### DATA FOR THIS TASK
## BEGIN
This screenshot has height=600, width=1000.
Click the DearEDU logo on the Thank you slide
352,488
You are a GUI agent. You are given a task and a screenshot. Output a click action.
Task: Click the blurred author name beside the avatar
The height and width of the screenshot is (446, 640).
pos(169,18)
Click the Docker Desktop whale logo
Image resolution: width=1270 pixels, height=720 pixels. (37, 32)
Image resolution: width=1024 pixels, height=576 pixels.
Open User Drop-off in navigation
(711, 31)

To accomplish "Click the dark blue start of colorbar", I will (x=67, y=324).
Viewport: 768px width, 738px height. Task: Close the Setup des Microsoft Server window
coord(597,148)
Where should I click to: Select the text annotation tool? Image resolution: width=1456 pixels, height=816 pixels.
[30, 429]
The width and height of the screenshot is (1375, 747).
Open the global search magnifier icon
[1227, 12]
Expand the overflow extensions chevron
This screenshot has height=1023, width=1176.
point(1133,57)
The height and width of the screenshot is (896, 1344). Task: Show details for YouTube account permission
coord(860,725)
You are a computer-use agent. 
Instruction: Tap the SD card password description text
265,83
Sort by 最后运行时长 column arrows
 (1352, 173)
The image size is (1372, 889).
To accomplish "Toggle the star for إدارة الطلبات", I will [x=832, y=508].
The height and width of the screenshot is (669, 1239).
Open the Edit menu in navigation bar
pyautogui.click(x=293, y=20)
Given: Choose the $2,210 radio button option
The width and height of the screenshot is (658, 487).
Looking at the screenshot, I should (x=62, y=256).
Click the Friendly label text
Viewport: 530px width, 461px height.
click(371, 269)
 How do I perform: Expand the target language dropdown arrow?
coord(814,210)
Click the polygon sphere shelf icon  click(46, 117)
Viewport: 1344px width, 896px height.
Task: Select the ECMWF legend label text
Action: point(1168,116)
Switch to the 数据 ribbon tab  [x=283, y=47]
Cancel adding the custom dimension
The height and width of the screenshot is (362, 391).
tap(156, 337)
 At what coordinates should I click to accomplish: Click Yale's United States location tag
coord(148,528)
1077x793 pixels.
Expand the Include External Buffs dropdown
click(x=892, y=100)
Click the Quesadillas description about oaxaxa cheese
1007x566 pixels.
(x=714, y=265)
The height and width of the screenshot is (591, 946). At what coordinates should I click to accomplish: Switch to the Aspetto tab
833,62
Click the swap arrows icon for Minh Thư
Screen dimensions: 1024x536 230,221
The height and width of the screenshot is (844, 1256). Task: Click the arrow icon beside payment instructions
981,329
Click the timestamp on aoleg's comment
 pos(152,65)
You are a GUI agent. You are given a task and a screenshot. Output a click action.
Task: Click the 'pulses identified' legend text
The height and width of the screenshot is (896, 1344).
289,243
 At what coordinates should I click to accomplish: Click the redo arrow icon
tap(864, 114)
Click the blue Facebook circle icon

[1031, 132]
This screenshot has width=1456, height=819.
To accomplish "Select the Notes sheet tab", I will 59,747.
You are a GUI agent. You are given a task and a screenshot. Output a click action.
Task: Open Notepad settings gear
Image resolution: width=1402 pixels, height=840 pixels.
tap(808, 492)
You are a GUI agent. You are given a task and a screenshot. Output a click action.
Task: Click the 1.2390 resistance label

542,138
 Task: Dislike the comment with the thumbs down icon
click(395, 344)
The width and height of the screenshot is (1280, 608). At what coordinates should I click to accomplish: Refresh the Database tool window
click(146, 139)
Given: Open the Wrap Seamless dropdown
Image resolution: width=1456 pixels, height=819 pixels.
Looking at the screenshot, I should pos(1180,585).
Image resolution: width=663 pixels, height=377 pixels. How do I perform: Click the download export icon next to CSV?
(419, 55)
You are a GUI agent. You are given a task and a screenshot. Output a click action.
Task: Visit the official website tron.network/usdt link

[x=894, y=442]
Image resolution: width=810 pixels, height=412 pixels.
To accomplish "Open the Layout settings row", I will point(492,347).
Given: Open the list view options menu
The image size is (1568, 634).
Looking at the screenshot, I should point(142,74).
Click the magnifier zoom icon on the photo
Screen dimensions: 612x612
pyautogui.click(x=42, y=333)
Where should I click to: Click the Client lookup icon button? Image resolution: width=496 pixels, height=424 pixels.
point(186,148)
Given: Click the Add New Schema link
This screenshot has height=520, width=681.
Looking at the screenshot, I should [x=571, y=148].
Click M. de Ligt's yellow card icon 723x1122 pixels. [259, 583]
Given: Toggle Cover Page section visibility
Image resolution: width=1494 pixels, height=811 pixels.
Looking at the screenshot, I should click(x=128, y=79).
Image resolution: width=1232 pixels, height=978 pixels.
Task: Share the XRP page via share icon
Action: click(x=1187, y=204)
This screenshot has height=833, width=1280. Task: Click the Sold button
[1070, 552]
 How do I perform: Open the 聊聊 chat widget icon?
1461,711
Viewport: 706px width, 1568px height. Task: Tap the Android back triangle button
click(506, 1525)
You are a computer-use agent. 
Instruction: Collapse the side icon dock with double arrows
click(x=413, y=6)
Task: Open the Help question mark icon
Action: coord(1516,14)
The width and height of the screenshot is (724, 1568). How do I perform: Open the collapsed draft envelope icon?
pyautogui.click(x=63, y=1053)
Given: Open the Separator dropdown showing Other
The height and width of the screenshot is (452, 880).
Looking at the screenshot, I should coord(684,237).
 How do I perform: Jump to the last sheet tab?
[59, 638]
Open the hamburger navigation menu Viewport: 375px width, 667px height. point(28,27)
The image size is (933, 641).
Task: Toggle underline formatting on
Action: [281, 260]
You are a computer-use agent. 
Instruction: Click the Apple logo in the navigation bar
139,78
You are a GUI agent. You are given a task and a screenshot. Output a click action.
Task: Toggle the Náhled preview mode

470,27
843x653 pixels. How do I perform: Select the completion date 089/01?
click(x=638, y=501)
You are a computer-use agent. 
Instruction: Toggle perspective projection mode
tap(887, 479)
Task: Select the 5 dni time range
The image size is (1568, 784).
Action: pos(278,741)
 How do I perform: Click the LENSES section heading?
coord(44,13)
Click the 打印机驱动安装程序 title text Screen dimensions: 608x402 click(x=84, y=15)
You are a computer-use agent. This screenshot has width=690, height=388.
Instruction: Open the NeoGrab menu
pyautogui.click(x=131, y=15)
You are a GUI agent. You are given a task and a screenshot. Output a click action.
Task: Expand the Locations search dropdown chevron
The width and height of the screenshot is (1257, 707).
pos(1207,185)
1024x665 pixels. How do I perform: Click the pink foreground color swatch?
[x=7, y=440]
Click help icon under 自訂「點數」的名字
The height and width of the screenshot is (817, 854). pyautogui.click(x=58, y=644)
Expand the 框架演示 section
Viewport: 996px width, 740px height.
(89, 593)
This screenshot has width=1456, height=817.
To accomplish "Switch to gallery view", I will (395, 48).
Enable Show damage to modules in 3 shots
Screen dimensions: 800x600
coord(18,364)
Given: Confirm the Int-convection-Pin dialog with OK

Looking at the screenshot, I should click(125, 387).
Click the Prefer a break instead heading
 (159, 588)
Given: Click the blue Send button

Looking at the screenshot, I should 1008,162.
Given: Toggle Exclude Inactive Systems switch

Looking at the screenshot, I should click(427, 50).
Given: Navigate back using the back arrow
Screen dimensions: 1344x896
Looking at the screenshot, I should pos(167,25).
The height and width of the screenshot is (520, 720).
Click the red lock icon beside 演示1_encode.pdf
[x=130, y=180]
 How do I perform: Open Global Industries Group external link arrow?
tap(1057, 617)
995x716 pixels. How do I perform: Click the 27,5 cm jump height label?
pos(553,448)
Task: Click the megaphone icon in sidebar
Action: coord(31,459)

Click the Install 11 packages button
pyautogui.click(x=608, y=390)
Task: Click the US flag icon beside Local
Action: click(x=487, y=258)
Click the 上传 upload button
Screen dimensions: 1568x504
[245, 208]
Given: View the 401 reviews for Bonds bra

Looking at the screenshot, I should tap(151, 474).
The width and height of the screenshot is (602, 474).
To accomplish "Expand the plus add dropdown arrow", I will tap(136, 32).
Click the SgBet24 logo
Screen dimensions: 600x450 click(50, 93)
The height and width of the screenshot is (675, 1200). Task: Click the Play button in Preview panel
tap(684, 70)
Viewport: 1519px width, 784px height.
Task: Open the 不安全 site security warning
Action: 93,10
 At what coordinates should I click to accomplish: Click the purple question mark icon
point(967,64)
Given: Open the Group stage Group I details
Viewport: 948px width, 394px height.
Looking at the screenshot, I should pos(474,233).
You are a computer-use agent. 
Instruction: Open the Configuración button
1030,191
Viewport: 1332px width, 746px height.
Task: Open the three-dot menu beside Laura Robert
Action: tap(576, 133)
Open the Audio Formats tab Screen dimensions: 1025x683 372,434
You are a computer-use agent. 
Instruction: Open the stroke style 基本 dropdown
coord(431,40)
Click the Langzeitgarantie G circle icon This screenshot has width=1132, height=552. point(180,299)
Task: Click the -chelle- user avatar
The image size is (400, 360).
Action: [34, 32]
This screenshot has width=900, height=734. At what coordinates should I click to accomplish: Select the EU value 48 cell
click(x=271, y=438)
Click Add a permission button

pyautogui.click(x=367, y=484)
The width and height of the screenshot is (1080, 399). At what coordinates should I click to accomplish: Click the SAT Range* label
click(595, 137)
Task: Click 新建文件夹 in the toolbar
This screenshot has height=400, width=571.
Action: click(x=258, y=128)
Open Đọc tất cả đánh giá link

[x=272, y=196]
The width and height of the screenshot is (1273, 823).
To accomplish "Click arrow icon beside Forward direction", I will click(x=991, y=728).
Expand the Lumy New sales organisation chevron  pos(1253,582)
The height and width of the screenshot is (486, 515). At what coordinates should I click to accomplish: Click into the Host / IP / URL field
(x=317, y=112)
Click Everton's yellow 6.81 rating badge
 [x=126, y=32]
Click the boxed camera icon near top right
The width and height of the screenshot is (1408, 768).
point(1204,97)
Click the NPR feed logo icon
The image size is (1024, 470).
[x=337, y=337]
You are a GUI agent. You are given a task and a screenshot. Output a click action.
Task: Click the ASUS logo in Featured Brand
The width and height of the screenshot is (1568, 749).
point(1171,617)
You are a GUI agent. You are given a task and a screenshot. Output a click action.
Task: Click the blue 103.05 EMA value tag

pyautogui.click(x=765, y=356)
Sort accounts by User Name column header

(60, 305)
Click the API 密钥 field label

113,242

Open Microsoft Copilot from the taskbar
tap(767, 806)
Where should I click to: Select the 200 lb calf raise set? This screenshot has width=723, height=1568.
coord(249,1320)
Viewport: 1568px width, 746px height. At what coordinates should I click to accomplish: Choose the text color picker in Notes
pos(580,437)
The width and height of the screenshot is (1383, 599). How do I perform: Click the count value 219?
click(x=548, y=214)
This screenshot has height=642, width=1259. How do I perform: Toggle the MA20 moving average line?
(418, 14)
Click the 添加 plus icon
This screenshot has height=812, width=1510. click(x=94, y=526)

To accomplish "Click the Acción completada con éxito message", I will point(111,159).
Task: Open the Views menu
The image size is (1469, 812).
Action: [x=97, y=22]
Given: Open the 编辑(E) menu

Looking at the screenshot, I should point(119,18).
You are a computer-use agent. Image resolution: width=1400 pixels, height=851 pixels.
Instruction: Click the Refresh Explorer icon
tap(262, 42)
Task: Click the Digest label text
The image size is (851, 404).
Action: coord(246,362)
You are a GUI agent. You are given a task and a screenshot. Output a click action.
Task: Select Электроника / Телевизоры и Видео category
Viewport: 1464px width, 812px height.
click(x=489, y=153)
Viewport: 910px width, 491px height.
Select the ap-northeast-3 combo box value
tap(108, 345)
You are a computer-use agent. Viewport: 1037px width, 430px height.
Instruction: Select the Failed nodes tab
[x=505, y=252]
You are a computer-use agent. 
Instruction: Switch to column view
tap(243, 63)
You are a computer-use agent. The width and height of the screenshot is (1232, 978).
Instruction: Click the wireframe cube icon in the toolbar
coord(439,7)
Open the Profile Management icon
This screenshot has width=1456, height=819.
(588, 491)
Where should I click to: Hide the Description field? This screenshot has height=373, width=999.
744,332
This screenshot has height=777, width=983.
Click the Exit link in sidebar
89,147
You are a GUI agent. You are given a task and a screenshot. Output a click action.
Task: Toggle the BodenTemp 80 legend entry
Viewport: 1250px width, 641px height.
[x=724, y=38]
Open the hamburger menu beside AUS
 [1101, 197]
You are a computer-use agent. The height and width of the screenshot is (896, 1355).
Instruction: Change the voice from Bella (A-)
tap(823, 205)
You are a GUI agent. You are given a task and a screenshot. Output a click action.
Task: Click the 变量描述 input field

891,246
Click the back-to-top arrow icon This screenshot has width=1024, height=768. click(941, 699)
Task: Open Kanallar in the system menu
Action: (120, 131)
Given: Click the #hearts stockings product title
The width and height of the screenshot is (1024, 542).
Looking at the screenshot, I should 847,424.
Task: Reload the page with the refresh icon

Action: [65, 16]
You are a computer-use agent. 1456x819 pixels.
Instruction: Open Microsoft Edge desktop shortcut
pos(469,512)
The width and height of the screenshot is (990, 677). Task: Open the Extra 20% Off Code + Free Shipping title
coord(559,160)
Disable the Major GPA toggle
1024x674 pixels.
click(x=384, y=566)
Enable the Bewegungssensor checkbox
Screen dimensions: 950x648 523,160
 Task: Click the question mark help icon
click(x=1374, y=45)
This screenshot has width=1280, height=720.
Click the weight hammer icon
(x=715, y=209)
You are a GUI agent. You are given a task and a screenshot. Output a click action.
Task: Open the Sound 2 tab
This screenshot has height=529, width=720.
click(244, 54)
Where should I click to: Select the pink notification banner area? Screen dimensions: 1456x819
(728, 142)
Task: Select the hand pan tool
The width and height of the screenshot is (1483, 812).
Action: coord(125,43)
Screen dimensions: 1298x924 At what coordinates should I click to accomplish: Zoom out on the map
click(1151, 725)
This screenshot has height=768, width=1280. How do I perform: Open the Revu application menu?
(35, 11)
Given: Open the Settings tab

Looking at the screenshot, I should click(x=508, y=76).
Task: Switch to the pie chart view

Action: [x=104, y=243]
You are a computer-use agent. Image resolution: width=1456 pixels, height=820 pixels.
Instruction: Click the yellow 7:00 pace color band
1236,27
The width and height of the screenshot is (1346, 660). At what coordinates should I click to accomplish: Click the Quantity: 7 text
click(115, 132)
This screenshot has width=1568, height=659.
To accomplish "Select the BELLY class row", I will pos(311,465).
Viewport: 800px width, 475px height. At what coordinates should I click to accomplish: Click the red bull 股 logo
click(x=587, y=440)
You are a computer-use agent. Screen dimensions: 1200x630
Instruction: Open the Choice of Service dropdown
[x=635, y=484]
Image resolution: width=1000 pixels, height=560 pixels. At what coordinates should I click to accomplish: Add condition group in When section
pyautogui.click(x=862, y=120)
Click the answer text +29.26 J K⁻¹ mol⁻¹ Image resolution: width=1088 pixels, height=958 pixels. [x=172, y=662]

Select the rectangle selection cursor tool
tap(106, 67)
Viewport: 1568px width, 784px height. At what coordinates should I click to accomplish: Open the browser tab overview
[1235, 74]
## END
### WHAT TO DO
Please format everything from the start of the data down to the line containing "pyautogui.click(x=293, y=20)", inclusive, as a Markdown table with the columns Row and Data line, leaving out blank lines.

### FINAL RESULT
| Row | Data line |
|---|---|
| 1 | This screenshot has height=600, width=1000. |
| 2 | Click the DearEDU logo on the Thank you slide |
| 3 | 352,488 |
| 4 | You are a GUI agent. You are given a task and a screenshot. Output a click action. |
| 5 | Task: Click the blurred author name beside the avatar |
| 6 | The height and width of the screenshot is (446, 640). |
| 7 | pos(169,18) |
| 8 | Click the Docker Desktop whale logo |
| 9 | Image resolution: width=1270 pixels, height=720 pixels. (37, 32) |
| 10 | Image resolution: width=1024 pixels, height=576 pixels. |
| 11 | Open User Drop-off in navigation |
| 12 | (711, 31) |
| 13 | To accomplish "Click the dark blue start of colorbar", I will (x=67, y=324). |
| 14 | Viewport: 768px width, 738px height. Task: Close the Setup des Microsoft Server window |
| 15 | coord(597,148) |
| 16 | Where should I click to: Select the text annotation tool? Image resolution: width=1456 pixels, height=816 pixels. |
| 17 | [30, 429] |
| 18 | The width and height of the screenshot is (1375, 747). |
| 19 | Open the global search magnifier icon |
| 20 | [1227, 12] |
| 21 | Expand the overflow extensions chevron |
| 22 | This screenshot has height=1023, width=1176. |
| 23 | point(1133,57) |
| 24 | The height and width of the screenshot is (896, 1344). Task: Show details for YouTube account permission |
| 25 | coord(860,725) |
| 26 | You are a computer-use agent.  |
| 27 | Instruction: Tap the SD card password description text |
| 28 | 265,83 |
| 29 | Sort by 最后运行时长 column arrows |
| 30 |  (1352, 173) |
| 31 | The image size is (1372, 889). |
| 32 | To accomplish "Toggle the star for إدارة الطلبات", I will [x=832, y=508]. |
| 33 | The height and width of the screenshot is (669, 1239). |
| 34 | Open the Edit menu in navigation bar |
| 35 | pyautogui.click(x=293, y=20) |